You need to agree to share your contact information to access this model

This repository is publicly accessible, but you have to accept the conditions to access its files and content.

KZ-CALM SentencePiece Tokenizer (Kazakh, 4096 vocab)

A SentencePiece BPE tokenizer trained on Kazakh text for use in TTS (text-to-speech) models. Part of the KZ-CALM project — a Kazakh consistency-latent TTS system.

Model Details

Property	Value
Algorithm	Byte-Pair Encoding (BPE)
Vocabulary size	4,096 tokens
Character coverage	100%
Training data	232,350 Kazakh utterances from `stukenov/kzcalm-tts-kk-v1`
Library	SentencePiece
License	Apache 2.0

Special Tokens

Token	ID	Purpose
`<pad>`	0	Padding
`<s>`	1	Beginning of sequence (BOS)
`</s>`	2	End of sequence (EOS)
`<unk>`	3	Unknown token

Files

File	Description
`tokenizer.model`	SentencePiece binary model (load with `SentencePieceProcessor`)
`tokenizer.vocab`	Human-readable vocabulary file (token + log-probability per line)

Usage

Basic Encoding/Decoding

import sentencepiece as spm

sp = spm.SentencePieceProcessor(model_file="tokenizer.model")
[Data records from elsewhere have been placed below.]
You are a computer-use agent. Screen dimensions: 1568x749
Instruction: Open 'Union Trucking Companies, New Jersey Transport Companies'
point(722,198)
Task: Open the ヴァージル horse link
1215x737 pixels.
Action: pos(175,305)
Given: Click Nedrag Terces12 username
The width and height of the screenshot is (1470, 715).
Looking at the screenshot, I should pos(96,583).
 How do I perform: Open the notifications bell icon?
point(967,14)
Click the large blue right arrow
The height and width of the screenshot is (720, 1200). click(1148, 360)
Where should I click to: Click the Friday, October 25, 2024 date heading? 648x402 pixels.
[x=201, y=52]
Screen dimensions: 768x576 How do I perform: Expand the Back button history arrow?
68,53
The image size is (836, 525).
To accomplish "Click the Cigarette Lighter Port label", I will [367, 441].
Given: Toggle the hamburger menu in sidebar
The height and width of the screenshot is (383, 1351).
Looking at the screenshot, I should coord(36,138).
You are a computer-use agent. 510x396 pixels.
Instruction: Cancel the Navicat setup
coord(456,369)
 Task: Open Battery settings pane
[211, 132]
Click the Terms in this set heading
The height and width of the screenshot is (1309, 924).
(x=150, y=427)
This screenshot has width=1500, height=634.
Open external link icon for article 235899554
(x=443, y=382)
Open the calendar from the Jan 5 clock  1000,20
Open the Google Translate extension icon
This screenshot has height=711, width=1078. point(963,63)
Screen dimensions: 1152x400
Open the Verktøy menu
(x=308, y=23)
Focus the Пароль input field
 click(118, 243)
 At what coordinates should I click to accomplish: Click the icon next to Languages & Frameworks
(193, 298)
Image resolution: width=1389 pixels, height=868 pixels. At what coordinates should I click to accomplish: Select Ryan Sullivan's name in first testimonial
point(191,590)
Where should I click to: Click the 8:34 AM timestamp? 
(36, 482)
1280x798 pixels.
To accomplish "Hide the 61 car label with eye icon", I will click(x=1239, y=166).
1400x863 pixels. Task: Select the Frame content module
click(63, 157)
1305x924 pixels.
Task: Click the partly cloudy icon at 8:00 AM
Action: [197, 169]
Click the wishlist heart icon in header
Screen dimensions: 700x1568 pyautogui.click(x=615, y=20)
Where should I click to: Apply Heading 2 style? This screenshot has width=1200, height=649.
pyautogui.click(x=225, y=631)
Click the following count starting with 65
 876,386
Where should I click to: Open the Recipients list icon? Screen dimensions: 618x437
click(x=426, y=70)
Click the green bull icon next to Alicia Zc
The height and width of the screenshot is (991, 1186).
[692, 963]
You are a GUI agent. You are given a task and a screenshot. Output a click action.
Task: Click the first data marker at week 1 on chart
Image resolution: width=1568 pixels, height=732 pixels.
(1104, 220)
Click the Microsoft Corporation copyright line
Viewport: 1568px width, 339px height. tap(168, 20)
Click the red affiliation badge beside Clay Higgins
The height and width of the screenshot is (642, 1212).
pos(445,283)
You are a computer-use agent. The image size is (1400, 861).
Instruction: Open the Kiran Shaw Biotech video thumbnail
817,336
# Encode text to token IDs
text = "Сәлем, әлем! Бұл қазақ тіліндегі мәтін."
ids = sp.Encode(text)
print(ids)
# Example output: [142, 87, 12, 305, 8, ...]

# Decode back to text
decoded = sp.Decode(ids)
print(decoded)
# "Сәлем, әлем! Бұл қазақ тіліндегі мәтін."

# Encode to subword pieces
pieces = sp.EncodeAsPieces(text)
print(pieces)
# Example: ['▁Сәлем', ',', '▁әлем', '!', '▁Бұл', '▁қазақ', ...]

Download and Use with `huggingface_hub`

from huggingface_hub import hf_hub_download
import sentencepiece as spm

model_path = hf_hub_download("stukenov/kzcalm-sp-tokenizer-4k-kk-v1", "tokenizer.model")
sp = spm.SentencePieceProcessor(model_file=model_path)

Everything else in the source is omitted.